REQUEST: Please copy all of the material below word for word.

::: TASK INPUTS

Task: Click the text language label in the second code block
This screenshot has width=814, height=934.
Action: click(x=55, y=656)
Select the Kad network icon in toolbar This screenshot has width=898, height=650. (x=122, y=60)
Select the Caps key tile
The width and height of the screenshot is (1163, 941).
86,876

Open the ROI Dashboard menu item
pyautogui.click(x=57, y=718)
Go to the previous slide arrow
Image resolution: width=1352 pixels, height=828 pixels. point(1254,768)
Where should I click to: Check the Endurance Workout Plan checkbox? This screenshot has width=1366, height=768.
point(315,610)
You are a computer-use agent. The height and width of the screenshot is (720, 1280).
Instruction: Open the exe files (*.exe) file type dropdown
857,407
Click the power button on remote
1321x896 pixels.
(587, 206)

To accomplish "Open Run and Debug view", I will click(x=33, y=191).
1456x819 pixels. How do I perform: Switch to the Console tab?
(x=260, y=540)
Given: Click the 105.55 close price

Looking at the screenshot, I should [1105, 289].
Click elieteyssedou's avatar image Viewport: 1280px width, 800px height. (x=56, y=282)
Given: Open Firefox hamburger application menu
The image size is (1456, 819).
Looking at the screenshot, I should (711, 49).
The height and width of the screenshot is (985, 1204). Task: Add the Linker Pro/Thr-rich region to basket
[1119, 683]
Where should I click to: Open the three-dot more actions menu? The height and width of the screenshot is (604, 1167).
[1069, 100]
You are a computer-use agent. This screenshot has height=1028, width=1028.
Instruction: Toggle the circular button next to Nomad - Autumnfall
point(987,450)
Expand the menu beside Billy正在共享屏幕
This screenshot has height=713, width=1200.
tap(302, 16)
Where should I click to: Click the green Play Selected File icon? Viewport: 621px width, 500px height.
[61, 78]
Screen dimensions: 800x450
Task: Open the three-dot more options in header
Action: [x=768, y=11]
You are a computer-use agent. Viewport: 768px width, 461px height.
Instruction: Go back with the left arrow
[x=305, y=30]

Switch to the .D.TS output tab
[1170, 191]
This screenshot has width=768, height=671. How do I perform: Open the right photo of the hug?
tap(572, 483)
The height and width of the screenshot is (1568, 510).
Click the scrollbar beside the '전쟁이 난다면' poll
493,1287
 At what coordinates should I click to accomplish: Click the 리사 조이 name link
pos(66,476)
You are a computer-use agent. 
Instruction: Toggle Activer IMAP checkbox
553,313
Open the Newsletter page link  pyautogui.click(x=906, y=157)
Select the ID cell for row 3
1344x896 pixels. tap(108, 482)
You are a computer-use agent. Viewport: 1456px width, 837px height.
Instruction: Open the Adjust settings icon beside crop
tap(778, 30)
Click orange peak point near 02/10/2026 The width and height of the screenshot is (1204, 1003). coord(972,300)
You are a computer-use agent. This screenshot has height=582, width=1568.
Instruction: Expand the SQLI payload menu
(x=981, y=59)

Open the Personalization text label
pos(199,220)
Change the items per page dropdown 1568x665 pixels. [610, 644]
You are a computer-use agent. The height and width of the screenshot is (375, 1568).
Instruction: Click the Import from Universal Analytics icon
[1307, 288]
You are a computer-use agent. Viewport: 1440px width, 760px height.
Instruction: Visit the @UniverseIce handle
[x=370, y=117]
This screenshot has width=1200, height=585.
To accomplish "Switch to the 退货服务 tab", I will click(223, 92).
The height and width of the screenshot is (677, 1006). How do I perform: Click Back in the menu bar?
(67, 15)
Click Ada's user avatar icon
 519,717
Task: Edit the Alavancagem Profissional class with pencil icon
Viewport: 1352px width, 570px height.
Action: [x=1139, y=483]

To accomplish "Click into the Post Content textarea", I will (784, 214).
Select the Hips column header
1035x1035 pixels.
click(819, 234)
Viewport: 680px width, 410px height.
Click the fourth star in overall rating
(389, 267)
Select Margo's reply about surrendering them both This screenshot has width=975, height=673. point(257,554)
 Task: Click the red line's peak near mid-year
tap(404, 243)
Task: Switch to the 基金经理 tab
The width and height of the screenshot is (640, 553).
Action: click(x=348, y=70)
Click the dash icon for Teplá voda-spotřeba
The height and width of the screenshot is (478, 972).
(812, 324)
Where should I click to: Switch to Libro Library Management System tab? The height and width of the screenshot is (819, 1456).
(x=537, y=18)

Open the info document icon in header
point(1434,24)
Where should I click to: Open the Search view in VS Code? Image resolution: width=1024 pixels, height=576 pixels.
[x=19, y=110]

::::::

CORRECT ANSWER:
Task: Click the text language label in the second code block
This screenshot has width=814, height=934.
Action: click(x=55, y=656)
Select the Kad network icon in toolbar This screenshot has width=898, height=650. (x=122, y=60)
Select the Caps key tile
The width and height of the screenshot is (1163, 941).
86,876

Open the ROI Dashboard menu item
pyautogui.click(x=57, y=718)
Go to the previous slide arrow
Image resolution: width=1352 pixels, height=828 pixels. point(1254,768)
Where should I click to: Check the Endurance Workout Plan checkbox? This screenshot has width=1366, height=768.
point(315,610)
You are a computer-use agent. The height and width of the screenshot is (720, 1280).
Instruction: Open the exe files (*.exe) file type dropdown
857,407
Click the power button on remote
1321x896 pixels.
(587, 206)

To accomplish "Open Run and Debug view", I will click(x=33, y=191).
1456x819 pixels. How do I perform: Switch to the Console tab?
(x=260, y=540)
Given: Click the 105.55 close price

Looking at the screenshot, I should [1105, 289].
Click elieteyssedou's avatar image Viewport: 1280px width, 800px height. (x=56, y=282)
Given: Open Firefox hamburger application menu
The image size is (1456, 819).
Looking at the screenshot, I should (711, 49).
The height and width of the screenshot is (985, 1204). Task: Add the Linker Pro/Thr-rich region to basket
[1119, 683]
Where should I click to: Open the three-dot more actions menu? The height and width of the screenshot is (604, 1167).
[1069, 100]
You are a computer-use agent. This screenshot has height=1028, width=1028.
Instruction: Toggle the circular button next to Nomad - Autumnfall
point(987,450)
Expand the menu beside Billy正在共享屏幕
This screenshot has height=713, width=1200.
tap(302, 16)
Where should I click to: Click the green Play Selected File icon? Viewport: 621px width, 500px height.
[61, 78]
Screen dimensions: 800x450
Task: Open the three-dot more options in header
Action: [x=768, y=11]
You are a computer-use agent. Viewport: 768px width, 461px height.
Instruction: Go back with the left arrow
[x=305, y=30]

Switch to the .D.TS output tab
[1170, 191]
This screenshot has width=768, height=671. How do I perform: Open the right photo of the hug?
tap(572, 483)
The height and width of the screenshot is (1568, 510).
Click the scrollbar beside the '전쟁이 난다면' poll
493,1287
 At what coordinates should I click to accomplish: Click the 리사 조이 name link
pos(66,476)
You are a computer-use agent. 
Instruction: Toggle Activer IMAP checkbox
553,313
Open the Newsletter page link  pyautogui.click(x=906, y=157)
Select the ID cell for row 3
1344x896 pixels. tap(108, 482)
You are a computer-use agent. Viewport: 1456px width, 837px height.
Instruction: Open the Adjust settings icon beside crop
tap(778, 30)
Click orange peak point near 02/10/2026 The width and height of the screenshot is (1204, 1003). coord(972,300)
You are a computer-use agent. This screenshot has height=582, width=1568.
Instruction: Expand the SQLI payload menu
(x=981, y=59)

Open the Personalization text label
pos(199,220)
Change the items per page dropdown 1568x665 pixels. [610, 644]
You are a computer-use agent. The height and width of the screenshot is (375, 1568).
Instruction: Click the Import from Universal Analytics icon
[1307, 288]
You are a computer-use agent. Viewport: 1440px width, 760px height.
Instruction: Visit the @UniverseIce handle
[x=370, y=117]
This screenshot has width=1200, height=585.
To accomplish "Switch to the 退货服务 tab", I will click(223, 92).
The height and width of the screenshot is (677, 1006). How do I perform: Click Back in the menu bar?
(67, 15)
Click Ada's user avatar icon
 519,717
Task: Edit the Alavancagem Profissional class with pencil icon
Viewport: 1352px width, 570px height.
Action: [x=1139, y=483]

To accomplish "Click into the Post Content textarea", I will (784, 214).
Select the Hips column header
1035x1035 pixels.
click(819, 234)
Viewport: 680px width, 410px height.
Click the fourth star in overall rating
(389, 267)
Select Margo's reply about surrendering them both This screenshot has width=975, height=673. point(257,554)
 Task: Click the red line's peak near mid-year
tap(404, 243)
Task: Switch to the 基金经理 tab
The width and height of the screenshot is (640, 553).
Action: click(x=348, y=70)
Click the dash icon for Teplá voda-spotřeba
The height and width of the screenshot is (478, 972).
(812, 324)
Where should I click to: Switch to Libro Library Management System tab? The height and width of the screenshot is (819, 1456).
(x=537, y=18)

Open the info document icon in header
point(1434,24)
Where should I click to: Open the Search view in VS Code? Image resolution: width=1024 pixels, height=576 pixels.
[x=19, y=110]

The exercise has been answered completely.